▶ _TEXT SEGMENT_:
- Opening Delimiter -
The ciliated cells (Fig. 7) have wide, clear cytoplasm; the apical zone is rounded and present cilia in certain periods of the year. When cilia were not observed, ciliated cells were identified demonstrating the presence of basal bodies with ferric hematoxiline. The nucleus is large, rounded or oval with basal or central position, basophilic and with chromatin in fine granules. The ciliated cells are intermingled with the secretory cells in all segments of the oviduct.

The secretory cells (Fig. 7), present in all segments of the oviduct, are narrower than ciliated cells, with basophilic cytoplasm and occasionally apical protrusions, which extend into the lumen and may hold the nucleus. This one is oval, generally laterally flattened, and basophilic, with basal or apical position and chromatin in dense granules.

The cells of the bottom of the folds (Fig. 6), with or without cilia, have weakly stained cytoplasm and are lower than the other cells. The nucleus is rounded, light, and central, with chromatin in fine granules.

The muscular layer composed of smooth muscle fibbers, thickens progressively towards the uterus. In the ampulla it is difficult to discern the arrangement of the fibbers, although an inner circular layer and an outer longitudinal one predominate, fundamentally in the proximal portion. In the isthmus there is a wide circular coat. The utero-tubal junction, included in the wall of the uterus, has no own muscular layer. The serosa is composed of a simple squamous epithelium overlying a thin loose connective tissue layer.

Concerning the presence and abundance of ciliated and secretory cells in the different segments of the oviduct, marked cyclic changes related with the period of the year were observed. In the fimbriae (Fig. 8) there are secretory cells and ciliated cells all over the year, nevertheless in ciliated cells cilia were never observed; secretory cells are the most abundant kind of cells and may have cytoplasmic protrusions, especially from the end of winter to the middle of spring. In the ampulla, ciliated cells, secretory cells and cells of the bottom of the folds compose the epithelium (Fig. 6). From the end of winter to the middle of spring, ciliated cells are more abundant, having numerous cilia, and secretory cells present cytoplasmic protrusions (Fig.7); during the rest of the year ciliated cells have no cilia and secretory cells predominate, having no protrusions (Fig. 6); the cells of the bottom of the folds have cilia from the end of winter to the end of spring. In the isthmus, the epithelium is taller than in the other portions of the oviduct and is made up of the same kinds of cells described for the ampulla; ciliated cells are more abundant than secretory cells during all the year and they present cilia only from the end of winter to the middle of spring (Fig. 9); secretory cells have no apical cytoplasmatic protrusions and cells of the bottom of the folds have cilia from the end of winter to the middle of autumn (Figs. 9, 10). In the utero-tubal junction secretory cells, without apical protrusions, predominate during all the year (Figs. 11, 12). Cells of the bottom of the folds have no cilia and ciliated cells have cilia only from the end of winter to the middle of spring (Fig. 12).
- Closing Delimiter -
▶ _INFORMATION SUPPLIED_:
- Opening Delimiter -
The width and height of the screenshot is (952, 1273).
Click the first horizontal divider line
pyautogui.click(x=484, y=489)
- Closing Delimiter -
- Opening Delimiter -
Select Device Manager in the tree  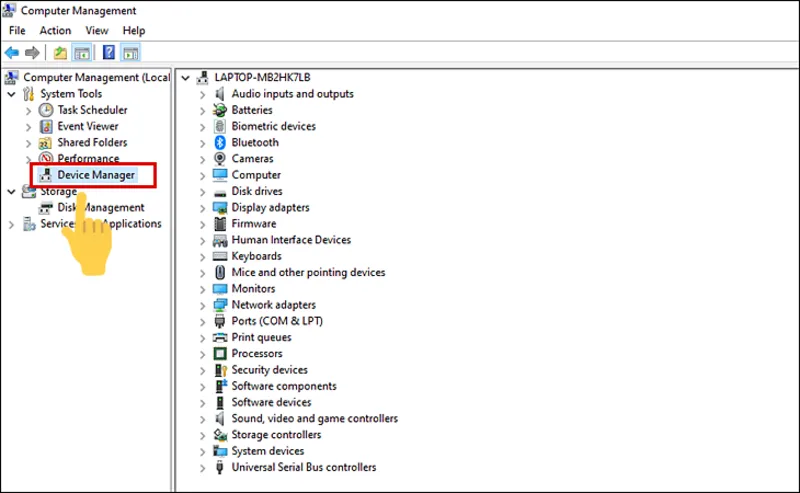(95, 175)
- Closing Delimiter -
▶ _YOUR TASKS_:
**A)** Repeat the passage of the oviduct text from "The secretory cells (Fig." up to and including "central, with chromatin in fine granules.".
**B)** State whether each of the following statements agrees with the oviduct text, and support each answer with the deciding words of the text: (i) The utero-tubal junction has its own muscular layer. (ii) In the isthmus, the epithelium is taller than in the other portions of the oviduct. (iii) In the isthmus, ciliated cells are more abundant than secretory cells throughout the year.

▶ _LIST OF SOLUTIONS_:
**A)**
The secretory cells (Fig. 7), present in all segments of the oviduct, are narrower than ciliated cells, with basophilic cytoplasm and occasionally apical protrusions, which extend into the lumen and may hold the nucleus. This one is oval, generally laterally flattened, and basophilic, with basal or apical position and chromatin in dense granules.

The cells of the bottom of the folds (Fig. 6), with or without cilia, have weakly stained cytoplasm and are lower than the other cells. The nucleus is rounded, light, and central, with chromatin in fine granules.

**B)**
(i) No: "The utero-tubal junction, included in the wall of the uterus, has no own muscular layer."
(ii) Yes: "In the isthmus, the epithelium is taller than in the other portions of the oviduct"
(iii) Yes: "ciliated cells are more abundant than secretory cells during all the year"